__READING PASSAGE__.
+ + + + +
# :) New GoPro Hero 3 ??



## backstop13

set the tripod up in some dingy, shit-hole of a cabin and film yourself banging local tundra wookies and gnargoyles...mount the gopole to the ceiling for +1 kinkiness


----------



## Backcountry

I have a GoPro HD Hero 2, but, I and every other user of the Hero 2 use the video settings of 720p 60 Fps but I don't know for the Hero 3. And is it a White, Silver, or Black edition?


----------



## SnowGlider

im sorry you feel that way backstop13 and i almost kinda thought is was sorta funny, good try............. but... backcountry, i have the silver addition and i heard that 720 and 60 fps is the best to, ill give it a try thanks


----------



## DodjieYT

*GoPro Tripod Mount and $10-Tripod*

The video below was taken with Hero3 Black Edition using 1080p @ 60fps, wide angle, and protune off. I purchased the tripod mount and connected it to a $10-tripod. I used Windows 7 Movie Maker to edit the video.






Snowboarding - Heavenly Mountain Resort, Lake Tahoe - YouTube


----------



## zk0ot

slo mo turn = hilarious.


----------



## SnowB

*This is a Cool Video*



DodjieYT said:


> The video below was taken with Hero3 Black Edition using 1080p @ 60fps, wide angle, and protune off. I purchased the tripod mount and connected it to a $10-tripod. I used Windows 7 Movie Maker to edit the video.
> 
> 
> This is a Cool Video


----------



## SnowB

This is a Cool Video


----------



## Mizu Kuma

You forgot to add your YouTube Link again!!!!!


----------
+ + + + +
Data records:
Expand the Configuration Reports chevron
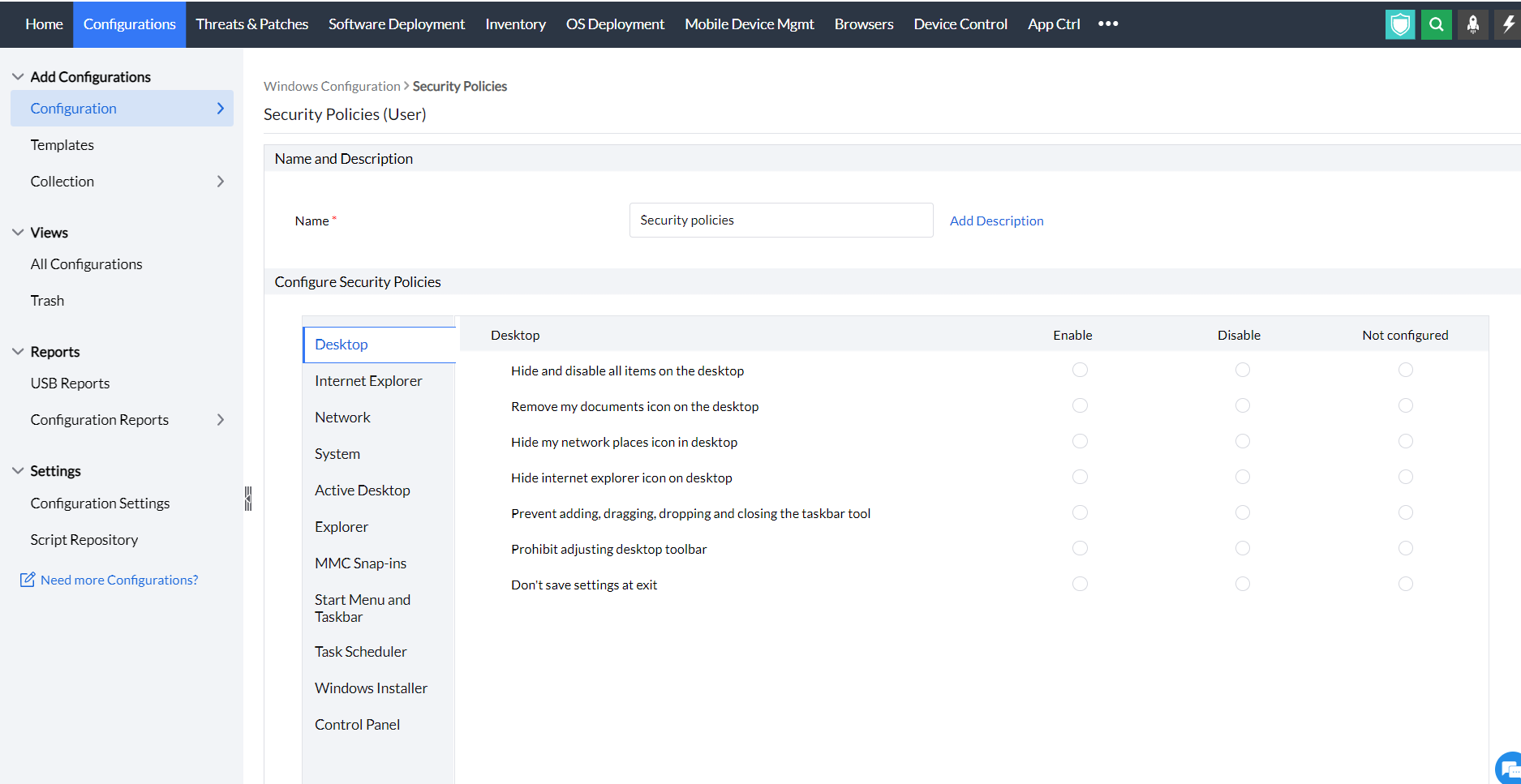Screen dimensions: 1521x784 coord(220,420)
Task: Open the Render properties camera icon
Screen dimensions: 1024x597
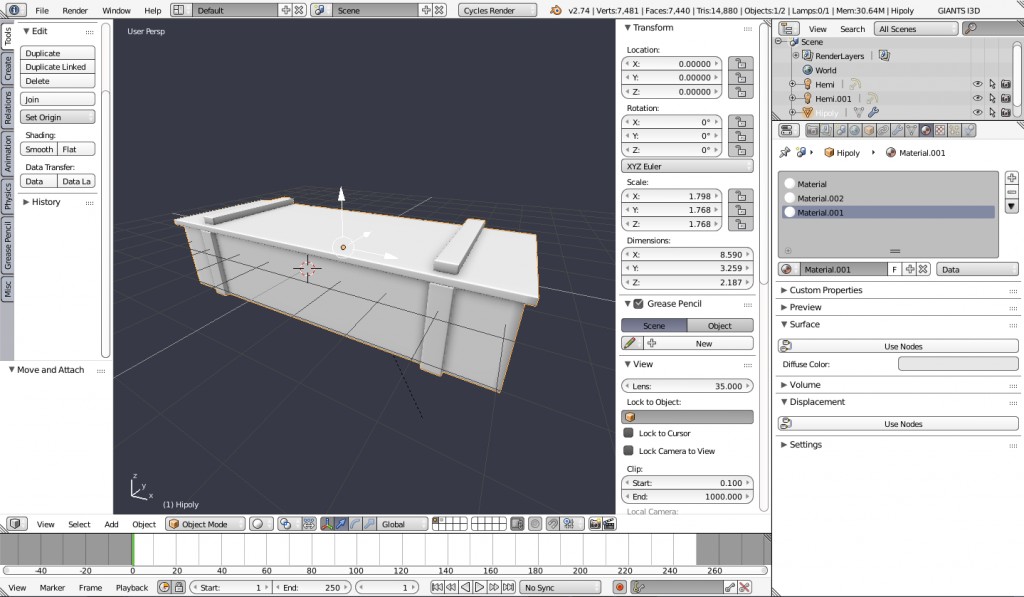Action: [813, 129]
+ + + + +
__GOAL OF THE EXERCISE__.
Answer these questions using the GoPro Hero 3 forum thread:
(a) What video settings does the Hero 2 owner say they use?
(b) Which edition of the camera does SnowGlider own?
(c) What program did DodjieYT use to edit the video?

__RESPONSE FOR THIS EXERCISE__.
(a) 720p at 60 fps.
(b) The silver edition.
(c) Windows 7 Movie Maker.